Cristine S. Velazco, MD, MS; Alyssa B. Chapital, MD, PhD, FACS; David G. Pearson, MD

Product Details
Product ID: ACS-5809
Year Produced: 2019
Length: 7 min.


A 72 year old female with a history of Class I obesity, hypertension, impaired glucose tolerance and prior midline laparotomy for sigmoid diverticulitis presented with a symptomatic midline incisional hernia. Her abdominal wall bulging had been increasing over time, and she had no obstructive symptoms. On exam she had a reducible midline hernia defect below the umbilicus along her previous laparotomy incision. CT scan confirmed clinical exam, demonstrating a moderate-sized midline hernia defect. Surgical options including open, laparoscopic, and robotic repairs were each discussed with the patient, and she elected to proceed with robotic abdominal wall reconstruction utilizing enhanced-view, totally extraperitoneal (eTEP) access. The patient was taken to the operating room for robotic abdominal wall reconstruction (AWR). She was found to have an 8 cm by 9 cm midline hernia. Restoration of the linea alba was achieved, and there were no intraoperative complications. The entire rectus sheath extending from xiphoid to pubis was reinforced with polypropylene mesh, measuring 26 cm vertically, by 20 cm horizontally. Utilizing eTEP access, the procedure was achieved without entering the peritoneal cavity.

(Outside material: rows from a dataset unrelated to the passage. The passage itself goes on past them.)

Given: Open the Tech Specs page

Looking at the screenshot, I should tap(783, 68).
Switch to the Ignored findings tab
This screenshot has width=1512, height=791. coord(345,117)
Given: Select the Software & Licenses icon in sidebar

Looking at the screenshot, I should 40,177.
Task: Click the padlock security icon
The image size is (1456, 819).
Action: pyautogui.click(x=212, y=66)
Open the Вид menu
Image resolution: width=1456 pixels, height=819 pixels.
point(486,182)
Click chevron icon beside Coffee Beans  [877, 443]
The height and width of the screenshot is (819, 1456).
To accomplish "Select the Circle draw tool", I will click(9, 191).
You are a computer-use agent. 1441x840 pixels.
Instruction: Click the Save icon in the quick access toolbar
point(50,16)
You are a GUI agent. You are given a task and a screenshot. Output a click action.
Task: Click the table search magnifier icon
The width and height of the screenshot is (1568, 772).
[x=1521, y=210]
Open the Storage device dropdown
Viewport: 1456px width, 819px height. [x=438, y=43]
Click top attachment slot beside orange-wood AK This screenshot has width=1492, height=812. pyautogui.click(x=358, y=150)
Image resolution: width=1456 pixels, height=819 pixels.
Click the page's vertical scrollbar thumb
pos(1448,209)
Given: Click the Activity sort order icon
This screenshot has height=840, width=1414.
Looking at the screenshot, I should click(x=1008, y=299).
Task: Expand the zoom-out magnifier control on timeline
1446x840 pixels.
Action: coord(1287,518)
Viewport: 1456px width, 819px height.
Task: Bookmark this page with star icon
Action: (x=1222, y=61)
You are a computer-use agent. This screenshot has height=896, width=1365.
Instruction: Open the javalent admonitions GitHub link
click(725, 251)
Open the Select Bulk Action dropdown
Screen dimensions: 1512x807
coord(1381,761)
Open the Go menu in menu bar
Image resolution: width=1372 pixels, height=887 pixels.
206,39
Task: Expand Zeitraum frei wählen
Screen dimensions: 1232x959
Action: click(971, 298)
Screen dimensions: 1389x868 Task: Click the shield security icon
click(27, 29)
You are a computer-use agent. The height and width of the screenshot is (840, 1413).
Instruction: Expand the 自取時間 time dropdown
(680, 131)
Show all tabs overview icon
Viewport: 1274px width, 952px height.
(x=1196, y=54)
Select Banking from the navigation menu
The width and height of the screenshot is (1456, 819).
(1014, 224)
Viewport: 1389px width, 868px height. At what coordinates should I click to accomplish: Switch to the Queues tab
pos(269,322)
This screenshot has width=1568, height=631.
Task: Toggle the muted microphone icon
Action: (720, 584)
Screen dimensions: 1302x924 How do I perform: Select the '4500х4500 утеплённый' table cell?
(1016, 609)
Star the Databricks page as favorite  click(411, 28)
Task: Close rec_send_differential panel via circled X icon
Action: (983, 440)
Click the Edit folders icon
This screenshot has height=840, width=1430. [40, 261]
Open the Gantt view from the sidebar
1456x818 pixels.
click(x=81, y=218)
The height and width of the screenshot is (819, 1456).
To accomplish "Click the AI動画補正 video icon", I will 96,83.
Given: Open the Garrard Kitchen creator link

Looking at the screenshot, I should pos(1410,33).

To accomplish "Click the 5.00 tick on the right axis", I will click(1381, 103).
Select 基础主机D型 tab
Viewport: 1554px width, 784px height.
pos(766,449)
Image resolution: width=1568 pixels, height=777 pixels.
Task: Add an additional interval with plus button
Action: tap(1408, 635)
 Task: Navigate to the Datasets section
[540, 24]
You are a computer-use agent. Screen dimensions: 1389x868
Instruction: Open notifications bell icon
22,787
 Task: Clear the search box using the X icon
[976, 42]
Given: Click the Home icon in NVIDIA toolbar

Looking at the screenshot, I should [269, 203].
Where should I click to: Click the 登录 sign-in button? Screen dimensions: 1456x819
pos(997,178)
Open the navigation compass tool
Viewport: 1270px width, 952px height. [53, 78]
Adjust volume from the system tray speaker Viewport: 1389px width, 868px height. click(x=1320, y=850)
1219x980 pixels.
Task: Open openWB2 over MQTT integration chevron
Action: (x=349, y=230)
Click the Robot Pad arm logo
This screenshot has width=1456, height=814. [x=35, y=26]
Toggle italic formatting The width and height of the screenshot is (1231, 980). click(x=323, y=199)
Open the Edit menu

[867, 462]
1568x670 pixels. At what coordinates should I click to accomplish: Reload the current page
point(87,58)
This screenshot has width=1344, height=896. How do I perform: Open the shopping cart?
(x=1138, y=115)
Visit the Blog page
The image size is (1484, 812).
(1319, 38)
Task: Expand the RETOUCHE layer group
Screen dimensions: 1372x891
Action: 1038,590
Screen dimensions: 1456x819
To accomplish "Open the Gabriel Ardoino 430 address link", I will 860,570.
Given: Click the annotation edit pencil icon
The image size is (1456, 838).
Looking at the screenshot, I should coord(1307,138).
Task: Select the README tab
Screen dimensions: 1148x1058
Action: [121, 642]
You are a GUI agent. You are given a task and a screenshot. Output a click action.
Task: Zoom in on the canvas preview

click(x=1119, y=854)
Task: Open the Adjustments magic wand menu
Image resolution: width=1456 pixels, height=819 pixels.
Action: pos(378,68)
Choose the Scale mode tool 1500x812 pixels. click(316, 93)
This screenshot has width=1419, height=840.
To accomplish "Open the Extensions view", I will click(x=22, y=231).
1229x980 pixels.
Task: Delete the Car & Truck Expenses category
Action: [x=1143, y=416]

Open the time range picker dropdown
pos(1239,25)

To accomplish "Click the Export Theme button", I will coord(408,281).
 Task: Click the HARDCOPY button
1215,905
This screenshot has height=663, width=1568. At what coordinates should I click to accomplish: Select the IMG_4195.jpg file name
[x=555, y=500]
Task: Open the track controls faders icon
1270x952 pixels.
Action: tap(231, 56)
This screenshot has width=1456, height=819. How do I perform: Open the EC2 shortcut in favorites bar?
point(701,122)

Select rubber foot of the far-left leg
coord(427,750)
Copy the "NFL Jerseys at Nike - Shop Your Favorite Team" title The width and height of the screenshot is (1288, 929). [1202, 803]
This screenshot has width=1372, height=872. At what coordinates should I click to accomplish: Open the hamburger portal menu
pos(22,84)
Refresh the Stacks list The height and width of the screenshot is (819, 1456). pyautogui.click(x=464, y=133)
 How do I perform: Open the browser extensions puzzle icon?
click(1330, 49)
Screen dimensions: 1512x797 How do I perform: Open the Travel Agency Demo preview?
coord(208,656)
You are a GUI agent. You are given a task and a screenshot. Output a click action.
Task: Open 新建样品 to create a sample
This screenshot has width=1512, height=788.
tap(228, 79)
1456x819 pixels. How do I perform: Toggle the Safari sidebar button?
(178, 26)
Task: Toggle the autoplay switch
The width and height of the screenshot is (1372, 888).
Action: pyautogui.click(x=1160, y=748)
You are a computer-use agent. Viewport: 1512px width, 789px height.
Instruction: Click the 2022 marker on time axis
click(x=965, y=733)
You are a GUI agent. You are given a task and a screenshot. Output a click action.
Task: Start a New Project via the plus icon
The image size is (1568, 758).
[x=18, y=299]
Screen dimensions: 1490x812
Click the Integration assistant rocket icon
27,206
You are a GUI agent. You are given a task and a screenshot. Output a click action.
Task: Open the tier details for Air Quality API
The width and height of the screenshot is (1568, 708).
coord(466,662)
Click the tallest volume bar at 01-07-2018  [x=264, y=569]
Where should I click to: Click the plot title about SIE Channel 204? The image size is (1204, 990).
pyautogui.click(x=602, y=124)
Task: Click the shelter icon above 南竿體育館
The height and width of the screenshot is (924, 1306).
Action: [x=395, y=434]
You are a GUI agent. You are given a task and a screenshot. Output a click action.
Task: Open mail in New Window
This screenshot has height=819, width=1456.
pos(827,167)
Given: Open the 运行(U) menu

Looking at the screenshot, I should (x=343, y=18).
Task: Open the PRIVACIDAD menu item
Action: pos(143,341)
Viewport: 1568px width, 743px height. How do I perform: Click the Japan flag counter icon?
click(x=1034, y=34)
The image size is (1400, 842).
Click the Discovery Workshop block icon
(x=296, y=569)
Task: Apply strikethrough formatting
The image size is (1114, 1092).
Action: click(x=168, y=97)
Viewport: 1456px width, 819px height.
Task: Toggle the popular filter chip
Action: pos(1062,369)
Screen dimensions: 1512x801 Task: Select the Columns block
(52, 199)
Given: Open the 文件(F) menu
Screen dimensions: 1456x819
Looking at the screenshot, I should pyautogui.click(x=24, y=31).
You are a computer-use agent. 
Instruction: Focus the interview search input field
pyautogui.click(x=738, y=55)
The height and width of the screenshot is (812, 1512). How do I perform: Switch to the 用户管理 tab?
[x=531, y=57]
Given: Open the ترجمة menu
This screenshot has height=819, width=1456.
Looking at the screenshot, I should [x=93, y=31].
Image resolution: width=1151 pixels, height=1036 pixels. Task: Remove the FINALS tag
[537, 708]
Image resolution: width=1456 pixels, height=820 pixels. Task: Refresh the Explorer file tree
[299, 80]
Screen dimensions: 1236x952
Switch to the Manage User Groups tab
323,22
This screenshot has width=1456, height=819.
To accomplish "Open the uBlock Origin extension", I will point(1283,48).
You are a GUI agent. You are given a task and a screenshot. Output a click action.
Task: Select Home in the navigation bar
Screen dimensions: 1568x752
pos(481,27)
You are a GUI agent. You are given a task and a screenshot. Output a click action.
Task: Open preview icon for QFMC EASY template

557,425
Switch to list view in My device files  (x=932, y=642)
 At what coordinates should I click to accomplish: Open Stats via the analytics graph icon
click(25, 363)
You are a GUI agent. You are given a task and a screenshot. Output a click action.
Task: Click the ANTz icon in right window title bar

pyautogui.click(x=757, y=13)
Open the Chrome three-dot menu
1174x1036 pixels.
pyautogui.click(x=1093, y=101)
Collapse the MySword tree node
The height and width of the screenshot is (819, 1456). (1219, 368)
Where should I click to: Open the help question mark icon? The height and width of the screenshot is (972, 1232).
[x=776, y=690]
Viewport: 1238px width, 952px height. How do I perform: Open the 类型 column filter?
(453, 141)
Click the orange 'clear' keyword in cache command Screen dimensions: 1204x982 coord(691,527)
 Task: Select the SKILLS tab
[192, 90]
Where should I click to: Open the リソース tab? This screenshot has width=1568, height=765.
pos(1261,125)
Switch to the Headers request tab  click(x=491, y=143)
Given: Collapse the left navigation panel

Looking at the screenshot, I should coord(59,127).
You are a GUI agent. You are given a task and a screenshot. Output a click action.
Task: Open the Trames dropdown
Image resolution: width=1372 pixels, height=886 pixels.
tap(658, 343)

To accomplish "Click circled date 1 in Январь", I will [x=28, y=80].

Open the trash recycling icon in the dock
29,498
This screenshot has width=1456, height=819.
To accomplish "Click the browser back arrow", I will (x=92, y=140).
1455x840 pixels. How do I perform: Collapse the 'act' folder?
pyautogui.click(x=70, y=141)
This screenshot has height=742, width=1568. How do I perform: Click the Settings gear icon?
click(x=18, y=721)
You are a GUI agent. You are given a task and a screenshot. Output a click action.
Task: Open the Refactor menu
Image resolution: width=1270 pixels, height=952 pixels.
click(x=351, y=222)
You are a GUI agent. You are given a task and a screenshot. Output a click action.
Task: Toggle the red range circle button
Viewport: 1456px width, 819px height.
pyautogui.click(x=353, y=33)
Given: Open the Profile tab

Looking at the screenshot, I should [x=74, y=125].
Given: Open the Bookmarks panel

The procedure duration was 178 minutes. Intraoperative TAP block was performed for adjuvant pain control. Following surgery she was taken to the post-anesthesia recovery unit in stable condition and with well-controlled pain. She was discharged after a short recovery period. At postoperative follow-up, she has suffered from no surgical site infection or surgical site occurrence. She has no evidence of a recurrent hernia.